After delay, Kurdish forces launch battle to retake Iraq's Sinjar

NEAR SINJAR TOWN, Iraq - Kurdish forces launched an offensive on Thursday to retake the northern Iraqi town of Sinjar from Islamic State militants who overran it more than a year ago, killing and enslaving thousands of its Yazidi residents and triggering US.led air strikes.
Operation Free Sinjar aims to cordon off the town, take control of Islamic State supply routes and establish a buffer zone to protect the town from artillery, a statement from the Kurdish national security council said.
Sinjar is a symbolic and strategic prize, sitting astride the main highway linking the cities of Mosul and Raqqa - Islamic State's bastions in Iraq and Syria.
US -led coalition air strikes pounded Islamic State-held areas in the town overnight, as around 7,500 Kurdish special forces, peshmerga and Yazidi fighters descended from the eponymous mountain towards the frontline in a military convoy.

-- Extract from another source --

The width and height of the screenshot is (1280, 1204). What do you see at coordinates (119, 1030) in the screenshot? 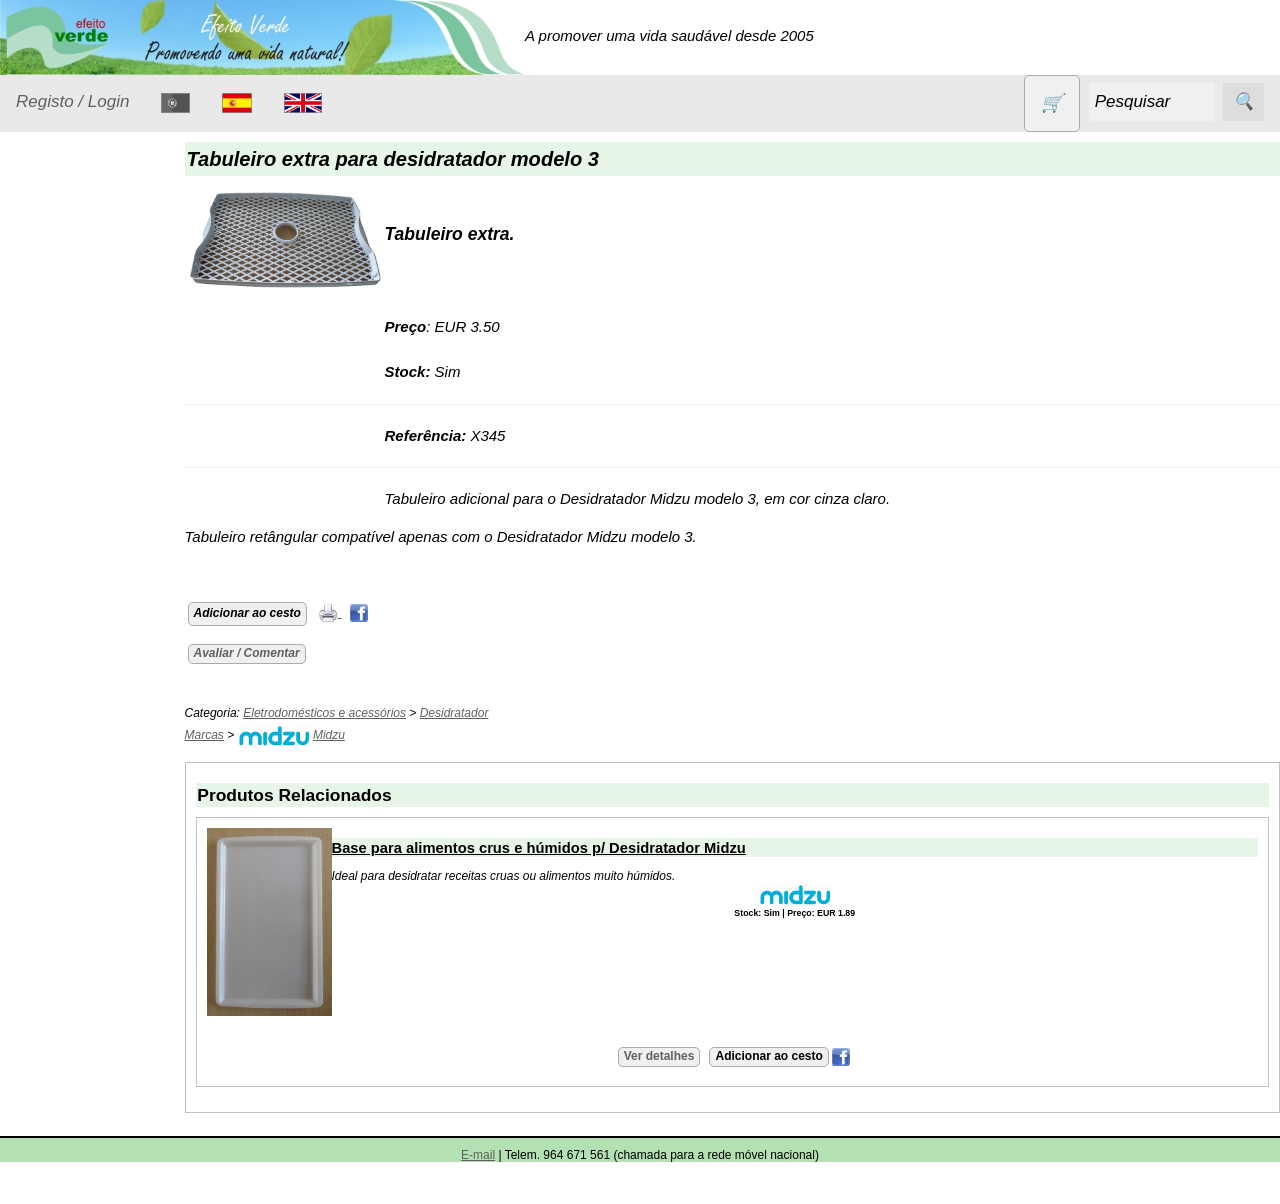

Kurdish forces and the US military said the number of Islamic State fighters in the town had increased to nearly 600 after reinforcements arrived in the run-up to the offensive, which has been expected for weeks but delayed by weather and friction between various Kurdish and Yazidi forces in Sinjar.
The offensive is being personally overseen by Kurdistan regional president Massoud Barzani, who is also head of the Kurdistan Democratic Party (KDP), which other groups in the area accuse of seeking to monopolize power.